Ronaldo Caiado, pré-candidato do PSD ao Planalto, escalou o ex-ministro Roberto Brant para coordenar a elaboração do seu plano de governo. A decisão privilegia um nome com longa trajetória pública — que passou pela Assembleia Nacional Constituinte, por mandatos consecutivos na Câmara e por cargos no governo de Fernando Henrique Cardoso — e que, nos últimos anos, tem se posicionado como crítico da polarização política no país.
Brant tem defendido, em artigos e entrevistas, a necessidade de superar o embate entre os polos políticos e de enfrentar o que chama de mau funcionamento da cúpula dos Poderes. Essa leitura servirá de referência para a construção das propostas de Caiado: a ideia é transformar um diagnóstico institucional em um roteiro programático capaz de atrair eleitores que rejeitam a polarização entre Lula e Bolsonaro.
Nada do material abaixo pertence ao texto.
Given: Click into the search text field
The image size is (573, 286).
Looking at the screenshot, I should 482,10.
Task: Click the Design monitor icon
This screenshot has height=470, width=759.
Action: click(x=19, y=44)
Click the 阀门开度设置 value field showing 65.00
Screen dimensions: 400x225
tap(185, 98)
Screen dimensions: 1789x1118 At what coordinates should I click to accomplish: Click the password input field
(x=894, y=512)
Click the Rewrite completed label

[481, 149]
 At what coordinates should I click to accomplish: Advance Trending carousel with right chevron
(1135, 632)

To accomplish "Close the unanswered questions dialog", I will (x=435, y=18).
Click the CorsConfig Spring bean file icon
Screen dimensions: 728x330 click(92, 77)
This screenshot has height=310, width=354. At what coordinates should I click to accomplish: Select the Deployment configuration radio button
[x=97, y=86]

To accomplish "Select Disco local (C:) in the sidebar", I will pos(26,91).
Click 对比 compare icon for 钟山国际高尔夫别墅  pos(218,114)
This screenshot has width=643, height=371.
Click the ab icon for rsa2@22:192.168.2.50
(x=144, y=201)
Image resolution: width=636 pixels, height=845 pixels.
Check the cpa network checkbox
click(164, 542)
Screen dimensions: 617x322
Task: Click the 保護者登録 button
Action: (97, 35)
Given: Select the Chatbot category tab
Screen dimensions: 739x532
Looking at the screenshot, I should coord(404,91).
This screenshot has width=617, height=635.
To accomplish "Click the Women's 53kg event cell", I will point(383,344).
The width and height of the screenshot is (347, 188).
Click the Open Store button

A aposta é política e comunicacional — dar substância técnica a um discurso de moderação.
A nomeação também revela limites e prioridades da campanha: enquanto formaliza Brant, Caiado mantém o publicitário Paulo Vasconcellos como marqueteiro e adia uma definição única para a área econômica, mantendo interlocuções com vários nomes. O fato de Brant ter deixado o PSD em 2012 após divergências internas é lembrado nos bastidores e indica que alianças pessoais e credenciais técnicas pesam mais que fidelidade partidária na montagem da equipe.
Politicamente, a movimentação tenta disputar espaço no centro e reduzir o apelo da polarização, mas acende alerta sobre dois pontos: a dificuldade de traduzir diagnóstico institucional em reformas concretas e a necessidade de apresentar respostas econômicas claras. Se não houver rapidez em transformar a expertise de Brant em propostas palpáveis, a operação corre o risco de ficar no campo retórico — e de não convencer eleitores febris pela oferta programática. Nos próximos passos, a campanha terá de mostrar como o diagnóstico vira ação, sob pena de perder fôlego diante de narrativas já consolidadas no debate nacional.